Sounds like the No Returns policy was buried in the fine print. O.P. did everything to get the situation rectified. Contacted the dealer. Was told they'd look into repairing it. When he asked for a refund because it failed on him so soon after purchase, he was given a flat "No. Tough lucky, buddy." What's he supposed to do? Beg and plead until they get sick of him and return his money out of frustration? Everything within reason was already done.
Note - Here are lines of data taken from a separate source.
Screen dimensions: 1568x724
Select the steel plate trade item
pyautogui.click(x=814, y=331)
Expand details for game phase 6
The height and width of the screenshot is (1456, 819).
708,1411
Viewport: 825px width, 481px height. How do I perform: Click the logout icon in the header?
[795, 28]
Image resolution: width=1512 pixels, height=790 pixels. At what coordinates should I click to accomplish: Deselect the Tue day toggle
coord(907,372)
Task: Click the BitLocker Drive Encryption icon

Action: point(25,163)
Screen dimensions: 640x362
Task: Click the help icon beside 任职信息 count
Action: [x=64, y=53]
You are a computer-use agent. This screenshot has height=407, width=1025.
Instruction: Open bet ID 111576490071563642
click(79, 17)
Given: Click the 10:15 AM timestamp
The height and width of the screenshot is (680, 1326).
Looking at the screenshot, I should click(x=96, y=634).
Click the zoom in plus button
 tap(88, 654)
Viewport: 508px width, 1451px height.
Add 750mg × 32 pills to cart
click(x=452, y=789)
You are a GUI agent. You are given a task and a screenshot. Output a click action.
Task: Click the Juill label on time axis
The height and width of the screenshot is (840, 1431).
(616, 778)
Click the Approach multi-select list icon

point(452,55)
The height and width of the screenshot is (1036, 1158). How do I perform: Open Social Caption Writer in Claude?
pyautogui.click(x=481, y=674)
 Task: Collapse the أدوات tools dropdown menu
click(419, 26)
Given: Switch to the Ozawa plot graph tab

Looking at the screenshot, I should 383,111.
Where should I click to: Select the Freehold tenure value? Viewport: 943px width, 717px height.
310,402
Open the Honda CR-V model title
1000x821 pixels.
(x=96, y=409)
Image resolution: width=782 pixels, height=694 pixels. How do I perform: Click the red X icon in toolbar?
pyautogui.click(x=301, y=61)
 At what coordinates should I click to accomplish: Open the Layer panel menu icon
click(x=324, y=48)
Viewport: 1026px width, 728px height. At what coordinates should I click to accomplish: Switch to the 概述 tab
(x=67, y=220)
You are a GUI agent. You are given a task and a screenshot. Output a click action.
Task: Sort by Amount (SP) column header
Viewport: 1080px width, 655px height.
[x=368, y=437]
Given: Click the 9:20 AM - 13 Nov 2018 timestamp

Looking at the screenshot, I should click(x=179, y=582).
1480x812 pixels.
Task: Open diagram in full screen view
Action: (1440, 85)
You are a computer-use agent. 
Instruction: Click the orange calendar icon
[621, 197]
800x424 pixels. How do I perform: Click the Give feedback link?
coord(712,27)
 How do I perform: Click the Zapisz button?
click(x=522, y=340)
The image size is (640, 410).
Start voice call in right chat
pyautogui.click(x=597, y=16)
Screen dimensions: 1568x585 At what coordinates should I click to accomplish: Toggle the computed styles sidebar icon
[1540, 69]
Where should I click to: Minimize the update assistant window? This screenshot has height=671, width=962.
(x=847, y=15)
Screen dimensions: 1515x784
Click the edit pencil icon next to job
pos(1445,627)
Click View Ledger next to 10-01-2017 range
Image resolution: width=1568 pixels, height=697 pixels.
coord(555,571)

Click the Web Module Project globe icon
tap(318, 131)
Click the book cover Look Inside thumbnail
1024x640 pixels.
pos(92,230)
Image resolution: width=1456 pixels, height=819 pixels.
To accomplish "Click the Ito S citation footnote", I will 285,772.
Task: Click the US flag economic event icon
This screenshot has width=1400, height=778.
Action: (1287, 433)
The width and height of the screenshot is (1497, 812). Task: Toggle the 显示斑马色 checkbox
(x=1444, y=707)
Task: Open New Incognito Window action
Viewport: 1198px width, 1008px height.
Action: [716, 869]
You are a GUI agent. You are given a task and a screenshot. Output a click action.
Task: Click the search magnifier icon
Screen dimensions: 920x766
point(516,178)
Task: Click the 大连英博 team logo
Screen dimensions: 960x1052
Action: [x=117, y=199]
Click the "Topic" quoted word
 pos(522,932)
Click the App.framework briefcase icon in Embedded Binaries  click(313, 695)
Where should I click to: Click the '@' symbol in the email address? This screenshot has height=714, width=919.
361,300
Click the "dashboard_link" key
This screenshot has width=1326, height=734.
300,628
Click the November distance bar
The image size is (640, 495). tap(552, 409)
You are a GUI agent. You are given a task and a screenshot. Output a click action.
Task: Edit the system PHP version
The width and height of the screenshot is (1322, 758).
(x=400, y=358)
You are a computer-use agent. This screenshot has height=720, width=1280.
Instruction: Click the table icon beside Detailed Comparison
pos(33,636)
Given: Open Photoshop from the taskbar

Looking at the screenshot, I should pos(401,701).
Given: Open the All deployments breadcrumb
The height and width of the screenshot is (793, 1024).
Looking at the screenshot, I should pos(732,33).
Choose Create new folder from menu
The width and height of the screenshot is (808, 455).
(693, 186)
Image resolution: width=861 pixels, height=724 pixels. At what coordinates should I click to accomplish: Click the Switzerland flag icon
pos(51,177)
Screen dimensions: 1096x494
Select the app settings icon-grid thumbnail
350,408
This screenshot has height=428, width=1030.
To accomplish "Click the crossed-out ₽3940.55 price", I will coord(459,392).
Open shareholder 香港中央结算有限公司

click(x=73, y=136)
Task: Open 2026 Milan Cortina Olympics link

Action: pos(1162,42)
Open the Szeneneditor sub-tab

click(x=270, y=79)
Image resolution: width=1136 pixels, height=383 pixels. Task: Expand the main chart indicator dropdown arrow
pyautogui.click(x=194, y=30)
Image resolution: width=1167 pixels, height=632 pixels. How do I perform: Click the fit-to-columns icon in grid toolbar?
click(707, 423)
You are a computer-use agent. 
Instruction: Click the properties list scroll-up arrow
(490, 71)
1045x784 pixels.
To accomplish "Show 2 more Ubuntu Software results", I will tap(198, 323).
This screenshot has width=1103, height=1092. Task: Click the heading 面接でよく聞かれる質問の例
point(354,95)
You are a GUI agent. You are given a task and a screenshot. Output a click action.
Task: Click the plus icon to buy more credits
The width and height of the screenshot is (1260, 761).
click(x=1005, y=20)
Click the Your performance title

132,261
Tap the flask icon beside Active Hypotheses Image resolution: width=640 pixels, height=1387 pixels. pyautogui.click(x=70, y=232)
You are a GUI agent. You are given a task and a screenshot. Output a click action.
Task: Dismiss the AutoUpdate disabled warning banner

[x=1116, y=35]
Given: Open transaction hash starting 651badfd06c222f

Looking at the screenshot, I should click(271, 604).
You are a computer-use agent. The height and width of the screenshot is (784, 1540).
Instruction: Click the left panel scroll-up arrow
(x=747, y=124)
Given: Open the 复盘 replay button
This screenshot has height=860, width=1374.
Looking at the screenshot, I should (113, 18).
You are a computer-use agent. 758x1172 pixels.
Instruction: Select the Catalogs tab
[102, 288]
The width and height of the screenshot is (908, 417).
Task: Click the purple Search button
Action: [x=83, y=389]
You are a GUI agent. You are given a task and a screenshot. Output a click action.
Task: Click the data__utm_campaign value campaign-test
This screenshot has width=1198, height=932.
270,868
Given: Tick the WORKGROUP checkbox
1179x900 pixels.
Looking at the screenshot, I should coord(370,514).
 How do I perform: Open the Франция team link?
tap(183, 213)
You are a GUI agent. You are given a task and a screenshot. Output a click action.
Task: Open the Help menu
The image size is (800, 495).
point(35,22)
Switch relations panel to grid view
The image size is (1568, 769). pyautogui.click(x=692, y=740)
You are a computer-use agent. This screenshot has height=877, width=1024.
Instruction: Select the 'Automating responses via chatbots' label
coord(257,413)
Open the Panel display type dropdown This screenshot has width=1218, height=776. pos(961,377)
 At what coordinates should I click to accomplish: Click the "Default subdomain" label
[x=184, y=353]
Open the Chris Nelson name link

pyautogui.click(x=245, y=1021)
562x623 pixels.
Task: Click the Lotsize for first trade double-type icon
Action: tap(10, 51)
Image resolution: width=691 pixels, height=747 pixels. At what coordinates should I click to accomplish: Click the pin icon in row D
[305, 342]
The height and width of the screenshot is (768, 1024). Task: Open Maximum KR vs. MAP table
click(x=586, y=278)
It failed on him. He lost confidence in it. That happens. Whether it's an irrational psychological reaction or a cautious outlook, is debatable. (Though outside the scope of this topic.) Pick anything in Life. Yes, even cars. You lose confidence in it shortly after getting it, it's a normal reaction to want your money back. One acquaintance years ago bought a beautiful Baby Browning pistol. Took it to the range twice. Week apart. It jammed badly during the 2nd outing. Was supposed to be his back-up gun. He contacted the seller and wanted his money back. Understandable.

But okay, let's talk cars. Far from a flat tire. Co-worker of mine about a decade ago wanted something small and fun, but affordable. He knew that I know about cars. So he asked my recommendation. He turns up to work in a high-mileage 2011 VW Golf GTI. Keep in mind it was brand new just the previous year from back then. I had advised him not to get it. All the usual VW issues. And, truth is, literally everyone I know who has bought a performance trim Golf; has been left stranded by it. Well, one guess what happened a few days later.... He lost all confidence in the car. Again, understandable.

He could live with the rattles coming from the dashboard and the passenger's side front door. He was even willing to take a chance on the typical rust issues VWs sometimes develop. But leaving him stranded was too much. He wanted his money back. A repair just wasn't going to cut it. Even though he bought an extended warranty from the dealer. Dealer also gave him a flat out "No." Things got ugly, and it took several months; along with a lawsuit. But he got his money back.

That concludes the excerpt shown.